この準備の段階が、最終的な器の質を決める。良い粘土なくして良い器はない。
轆轤の手
轆轤を回す職人の手は、驚くほど静かに動く。指先のわずかな圧力の差で、粘土の壁の厚さが変わり、形が決まる。
二十年以上轆轤を引いている職人は、目で見ずとも、指先の感触だけで器の壁の厚さを0.5ミリ単位で調整できると言う。これは「身体化された知」と呼ぶべきものである。
釉薬の調合
釉薬の配合は、各工房の機密事項である。鉱物の比率、焼成温度、窯の中での位置——これらの組み合わせが、京焼独特の色合いを作り出す。
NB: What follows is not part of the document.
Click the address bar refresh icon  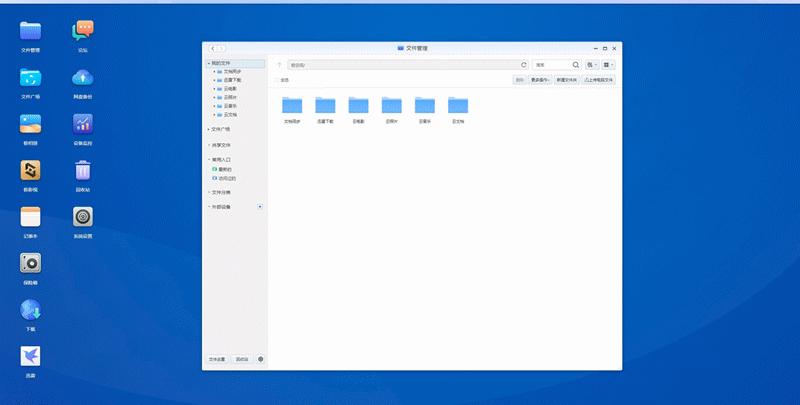[523, 64]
工房の壁には、過去の試作品が並べられている。微妙な配合の違いが、まったく異なる発色を生み出すことがわかる。これは記録であると同時に、現役のレファレンスでもある。
登り窯——年に数回の祭
現代の京焼の多くは、電気窯やガス窯で焼成される。しかし伝統的な作品は、いまも登り窯で焼かれる。登り窯の焼成は、年に数回しか行われない。一度の焼成に三日三晩かかり、職人たちは交代で薪をくべ続ける。
完成した器が窯から取り出されるまで、職人にも仕上がりはわからない。窯の偶然が、最終的な作品の表情を決める。これは、設計と偶然のあいだに置かれた、特殊な制作のかたちである。